Yes. We certainly take bugfixes on Aurora and Beta but we also ask ourselves whether backing out the thing that cause the regression is a better path. And our risk aversion for taking additive fixes rather than subtractive goes up the further we are into the cycle. You'll notes, for example, that we approve larger and scarier things at the beginning of Aurora than at the end or than in Beta -- unless it's absolutely critical like for security or a intolerable topcrash or something. 

> I thought the same logic could apply here, since this bad GC behaviour was
> introduced in FF4.  (Note I'm not trying to change the decision, I'm just
> trying to understand what's considered acceptable for Aurora/Beta.) 
> Obviously, as we go through the rapid release cycle a few times the number
> of these "existed since FF4 or earlier" bugs will diminish.

Yeah. That's the case I made in favor of taking it. I asserted that this could even fix OOM crashes (though I may be wrong about that -- it could have been other fixes on the trunk alleviating some of the OOM crashes my friends and family were seeing) and the lowered memory usage (getting us back closer to 3.6 era usage) was a very important regression fix. Had this been the first week of Aurora, I might have succeeded in convincing the group. Had this been the only scary change we were evaluating for late in the game or had we not already sort of exhausted our tolerance for risk with already approved fixes then things might have been different.

So a fair bit of context and then straight up arguing plays a role here. That means it's not perfectly predictable or even totally consistent. But as I said above, I think it works pretty well not being a purely mechanical system and we just have to change the expectations we all have as we change to a different release cadence and process. Once we've done a few of these things, it will probably fall into a much more comfortable and consistent rhythm.

    
    

    
  
> Had this been the only scary change we were evaluating for late in
> the game or had we not already sort of exhausted our tolerance for risk with
> already approved fixes then things might have been different.

Thanks again for the details.  Not everyone can listen in on the meetings (eg. I'm in an awkward timezone) so putting the information here is greatly appreciated.

    
    

    
  
Future GC changes will increase the GC frequency dramatically. Incremental GC will perform 10x, 100x or even N00x more GCs.
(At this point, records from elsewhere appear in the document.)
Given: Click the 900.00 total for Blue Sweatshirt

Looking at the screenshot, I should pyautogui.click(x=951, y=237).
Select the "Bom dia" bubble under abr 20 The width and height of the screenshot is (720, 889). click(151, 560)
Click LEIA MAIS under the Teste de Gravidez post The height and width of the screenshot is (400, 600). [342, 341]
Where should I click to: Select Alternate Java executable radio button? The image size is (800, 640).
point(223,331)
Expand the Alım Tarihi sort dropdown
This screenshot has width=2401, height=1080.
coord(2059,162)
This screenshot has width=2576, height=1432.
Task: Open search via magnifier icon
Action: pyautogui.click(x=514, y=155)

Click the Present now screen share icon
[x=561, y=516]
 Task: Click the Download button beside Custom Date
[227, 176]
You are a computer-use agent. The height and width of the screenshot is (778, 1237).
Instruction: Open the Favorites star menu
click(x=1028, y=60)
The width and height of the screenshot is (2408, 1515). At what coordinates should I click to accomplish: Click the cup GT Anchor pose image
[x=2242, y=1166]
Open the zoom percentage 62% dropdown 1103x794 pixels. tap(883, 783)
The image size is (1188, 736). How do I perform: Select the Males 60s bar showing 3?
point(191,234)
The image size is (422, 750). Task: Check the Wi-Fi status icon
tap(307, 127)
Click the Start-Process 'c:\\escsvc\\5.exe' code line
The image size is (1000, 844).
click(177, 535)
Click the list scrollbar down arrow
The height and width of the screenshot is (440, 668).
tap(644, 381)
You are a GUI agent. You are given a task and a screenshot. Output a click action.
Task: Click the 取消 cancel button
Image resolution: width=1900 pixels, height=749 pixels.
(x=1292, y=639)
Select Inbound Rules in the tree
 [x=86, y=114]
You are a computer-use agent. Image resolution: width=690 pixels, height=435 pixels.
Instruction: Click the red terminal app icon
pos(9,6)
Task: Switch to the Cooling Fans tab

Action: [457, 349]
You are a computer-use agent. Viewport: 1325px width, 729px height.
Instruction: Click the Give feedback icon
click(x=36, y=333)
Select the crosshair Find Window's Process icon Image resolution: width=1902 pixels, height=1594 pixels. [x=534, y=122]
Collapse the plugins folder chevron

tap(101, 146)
So we definitely have to rely on our GC.
Data about the effect of (slowly) increasing the frequency will help Bill.

    
    

    
  
(In reply to comment #68)
> I had assumed that fixing pre-existing bugs would also be considered
> legitimate.  Eg. if we found a bad security bug that had been introduced in
> FF4, presumably we'd consider backporting it to Aurora and Beta?

See http://mozilla.github.com/process-releases/draft/development_specifics/, to quote from that document:

<quote>
What happens where?

  mozilla-aurora

    Preffing off and backing out fixes/features which the central channel exposes as problematic with a wider audience.
    Remaining localizations
    Landing spot fixes to get the product in a shipping state
    Merge from mozilla-shadow (see below) and fixes/backouts for any resulting issues
    Preffing off and backing out fixes/features which were deemed ready but testing determined they in fact were not

</quote>

According to our policy, we are not supposed to fix bugs which have existed in the previous releases on Aurora.  We need to move away from our old mindset of trying to squeeze in bug fixes in a release out of the fear of the next release happening in an unknown point in the future, and try to implement the policy that we agreed to when we were first designing the rapid release mode.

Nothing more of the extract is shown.